Assessment of the Utility of Ictal Magnetoencephalography in the Localization of the Epileptic Seizure Onset Zone

Abstract

Importance: Literature on ictal magnetoencephalography (MEG) in clinical practice and the relationship to other modalities is limited because of the brevity of routine studies.

Objective: To investigate the utility and reliability of ictal MEG in the localization of the epileptogenic zone.

Design, setting, and participants: A retrospective medical record review and prospective analysis of a novel ictal rhythm analysis method was conducted at a tertiary epilepsy center with a wide base of referrals for epilepsy surgery evaluation and included consecutive cases of patients who experienced epileptic seizures during routine MEG studies from March 2008 to February 2012. A total of 377 studies screened. Data were analyzed from November 2011 to October 2015.

Main outcomes and measures: Presurgical workup and interictal and ictal MEG data were reviewed. The localizing value of using extended-source localization of a narrow band identified visually at onset was analyzed.

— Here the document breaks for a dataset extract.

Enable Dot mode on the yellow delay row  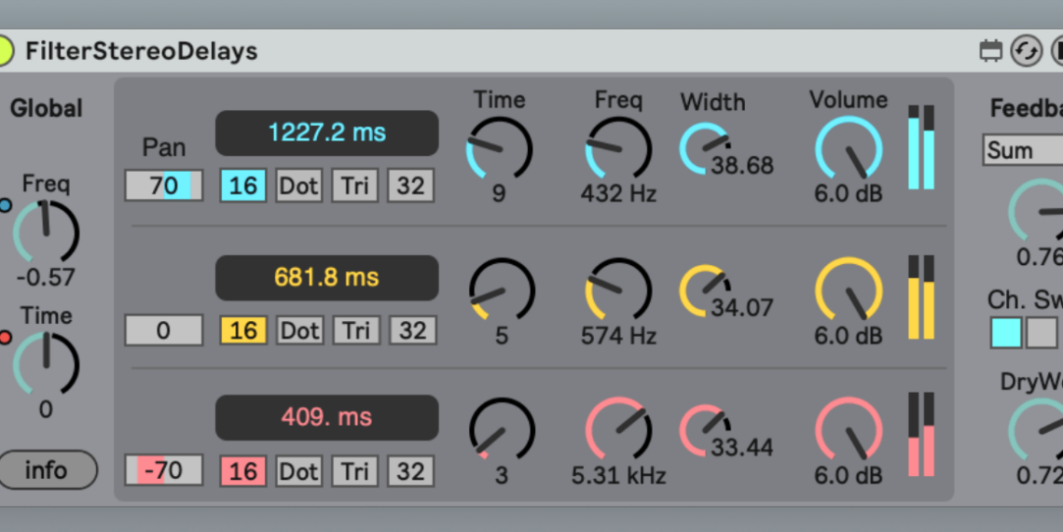tap(299, 330)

Results: Of the 44 included patients, the mean (SD) age at the time of recording was 19.3 (14.9) years, and 25 (57%) were male. The mean duration of recording was 51.2 minutes. Seizures were provoked by known triggers in 3 patients and were spontaneous otherwise. Twenty-five patients (57%) had 1 seizure, 6 (14%) had 2, and 13 (30%) had 3 or more. Magnetoencephalography single equivalent current dipole analysis was possible in 29 patients (66%), of whom 8 (28%) had no clear interictal discharges. Sublobar concordance between ictal and interictal dipoles was seen in 18 of 21 patients (86%). Three patients (7%) showed clear ictal MEG patterns without electroencephalography changes. Ictal MEG dipoles correlated with the lobe of onset in 7 of 8 patients (88%) who underwent intracranial electroencephalography evaluations. Reasons for failure to identify ictal dipoles included diffuse or poor dipolar ictal patterns, no MEG changes, and movement artifact. Resection of areas containing a minimum-norm estimate of a narrow band at onset, not single equivalent current dipole, was associated with sustained seizure freedom.

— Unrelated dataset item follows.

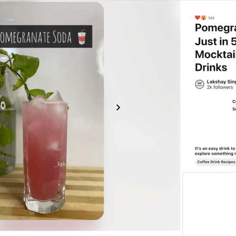
Task: Click the word Drinks in the title
Action: click(x=211, y=67)
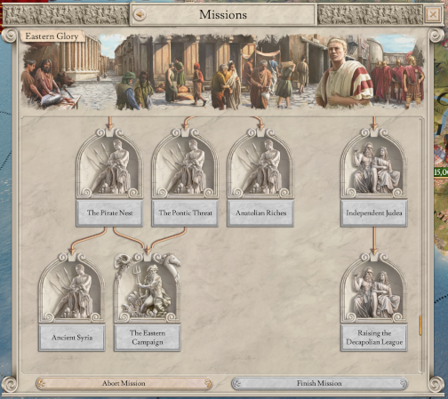Click the Independent Judea label plate

tap(374, 213)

Conclusions and significance: Ictal MEG data can provide reliable localization, including in cases that are difficult to localize by other modalities. These findings support the use of extended-source localization for seizures recorded during MEG.

Figure 1.. Localization of Seizure Onset Using Single Equivalent Current Dipole (sECD) Analysis

A, Detection and analysis of a seizure on a routine magnetoencephalography. The arrowhead indicates the seizure onset in the left parietal subset of contacts. The background is replaced by evolving admixed frequencies. B, Selection of a subset of magnetoencephalography sensors involved at seizure onset to increase the signal-to-noise ratio and efficient sECD fitting. The red circle is a schematic approximation of 30 to 60 sensors identified by a certified magnetoencephalographer and averaged for subsequent dipole fitting. The averaging is performed to maximize the contribution of the waveform of interest in dipole estimation and to eliminate/minimize other signals and weak fluxes contribution. C, Determining the fitting parameters of sECD of a spike at the onset of seizure. Top, The analysis was performed on the average magnetoencephalography signal segment (red) at a specific time point (vertical line). Bottom, The blue and red lines indicate outgoing and incoming magnetic fluxes, respectively. The green arrow indicates the location and direction of equivalent current dipoles. D, Coregistration of the results of sECD analysis after passing fitting parameters with T1-weighted magnetic resonance imaging (MRI). The yellow dot and line represent the location and the orientation of the dipole, respectively.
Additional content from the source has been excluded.